TASK TO COMPLETE: Reproduce verbatim the full mailing-list post on greedy versus nongreedy lexer rules.
[START OF SELECTED EXCERPT]
[antlr-interest] greedy vs nongreedy lexer rules

Ron Burk ronburk at gmail.com
Mon Apr 19 16:04:06 PDT 2010


> Out of curiosity; may i ask you why "function call per token" is
> something bad for multi-core performance?

That aspect is independent of multiple cores.
If you implement an efficient lexer (e.g., a minimized
DFA), then the overhead of function call tends to be
a significant percentage of the per-token work of the
lexer (based on my experience processing C/C++
source -- YMMV wrt language, though I doubt by
much).

> I am asking because the way
> i see this issue is that pursuing two different paths in NFA has no
> inherent coupling. It is simply matter of state replication and
> merging it back to single outcome state upon entering some barrier
> marking "end of work" state. Am I missing something?
[END OF SELECTED EXCERPT]
[START OF DATA EXTRACT]
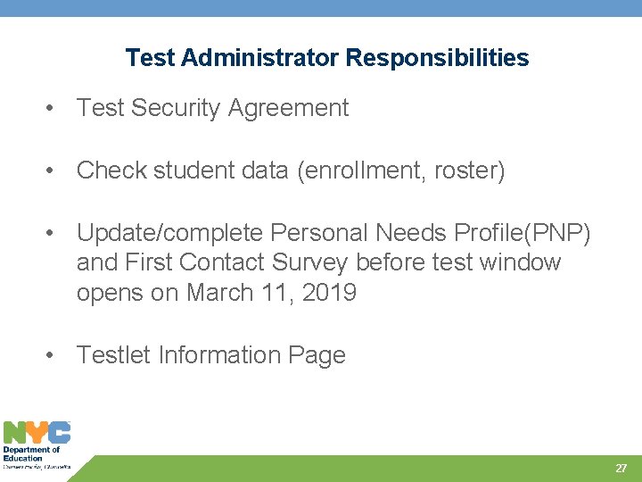
Task: Click the bullet dot before Check student data
Action: [x=50, y=170]
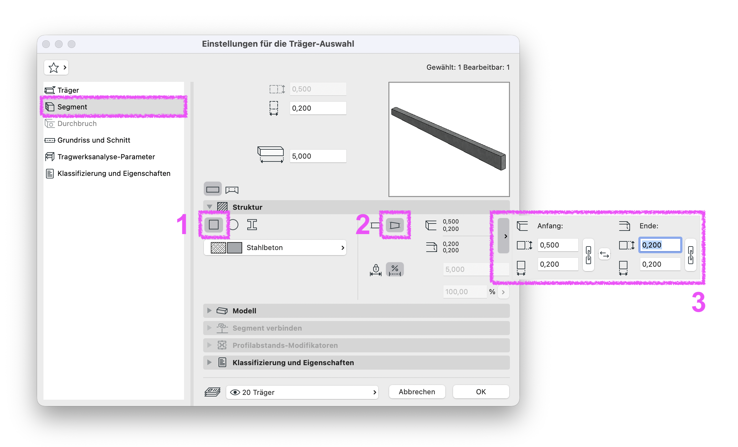
Task: Select the multi-segment beam icon
Action: point(232,190)
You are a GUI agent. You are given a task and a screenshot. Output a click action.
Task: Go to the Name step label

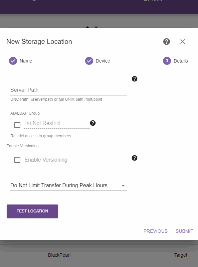pyautogui.click(x=26, y=61)
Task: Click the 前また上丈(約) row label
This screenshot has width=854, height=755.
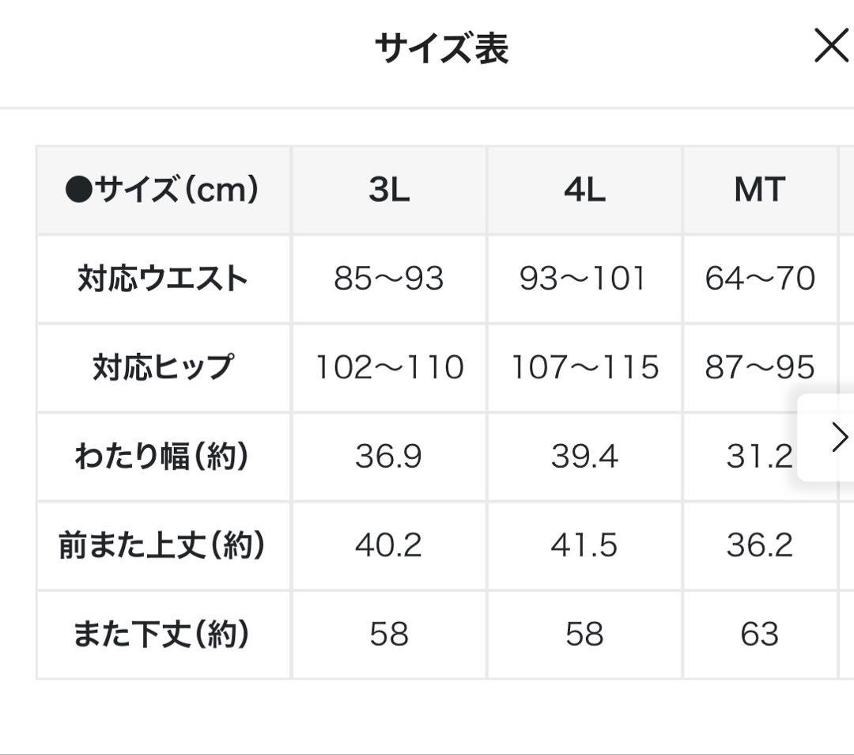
[END OF DATA EXTRACT]
THE RESPONSE:
[antlr-interest] greedy vs nongreedy lexer rules

Ron Burk ronburk at gmail.com
Mon Apr 19 16:04:06 PDT 2010


> Out of curiosity; may i ask you why "function call per token" is
> something bad for multi-core performance?

That aspect is independent of multiple cores.
If you implement an efficient lexer (e.g., a minimized
DFA), then the overhead of function call tends to be
a significant percentage of the per-token work of the
lexer (based on my experience processing C/C++
source -- YMMV wrt language, though I doubt by
much).

> I am asking because the way
> i see this issue is that pursuing two different paths in NFA has no
> inherent coupling. It is simply matter of state replication and
> merging it back to single outcome state upon entering some barrier
> marking "end of work" state. Am I missing something?